■ AIM OF THE TASK ■
Where does "agent" appear in the data? Return each line that holds it.

(Saved data entries)

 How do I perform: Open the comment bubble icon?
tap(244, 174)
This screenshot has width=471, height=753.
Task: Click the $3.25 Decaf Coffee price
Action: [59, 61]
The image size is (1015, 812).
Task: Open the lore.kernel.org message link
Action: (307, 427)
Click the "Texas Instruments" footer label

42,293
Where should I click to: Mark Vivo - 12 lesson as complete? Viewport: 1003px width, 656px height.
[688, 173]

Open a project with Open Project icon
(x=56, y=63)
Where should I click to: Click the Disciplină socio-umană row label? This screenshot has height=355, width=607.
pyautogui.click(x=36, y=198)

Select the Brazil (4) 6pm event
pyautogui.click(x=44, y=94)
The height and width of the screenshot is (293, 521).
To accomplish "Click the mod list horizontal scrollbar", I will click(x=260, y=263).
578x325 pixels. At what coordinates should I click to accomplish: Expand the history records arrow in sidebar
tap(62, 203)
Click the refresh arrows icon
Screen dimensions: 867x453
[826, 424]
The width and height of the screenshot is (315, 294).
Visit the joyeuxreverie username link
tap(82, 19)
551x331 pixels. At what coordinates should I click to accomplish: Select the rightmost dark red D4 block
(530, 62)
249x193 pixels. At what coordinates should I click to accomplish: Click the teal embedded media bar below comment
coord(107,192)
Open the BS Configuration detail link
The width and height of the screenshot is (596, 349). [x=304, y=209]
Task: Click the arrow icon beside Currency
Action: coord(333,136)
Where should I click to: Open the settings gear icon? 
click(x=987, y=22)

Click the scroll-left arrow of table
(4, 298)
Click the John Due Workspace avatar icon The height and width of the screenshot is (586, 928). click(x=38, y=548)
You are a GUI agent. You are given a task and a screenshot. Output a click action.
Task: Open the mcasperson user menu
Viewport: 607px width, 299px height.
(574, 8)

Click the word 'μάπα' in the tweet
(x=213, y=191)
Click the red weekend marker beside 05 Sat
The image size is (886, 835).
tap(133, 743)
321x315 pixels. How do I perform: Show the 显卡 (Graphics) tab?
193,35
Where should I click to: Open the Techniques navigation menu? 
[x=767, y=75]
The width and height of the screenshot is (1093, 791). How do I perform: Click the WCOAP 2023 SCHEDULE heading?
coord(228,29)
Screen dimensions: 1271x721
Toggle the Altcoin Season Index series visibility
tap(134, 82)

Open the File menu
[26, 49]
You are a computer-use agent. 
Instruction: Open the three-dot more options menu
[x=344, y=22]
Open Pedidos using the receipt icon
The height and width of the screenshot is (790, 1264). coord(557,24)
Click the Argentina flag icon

■ RESPONSE ■
You are a GUI agent. You are given a task and a screenshot. Output a click action.
You are a computer-use agent. 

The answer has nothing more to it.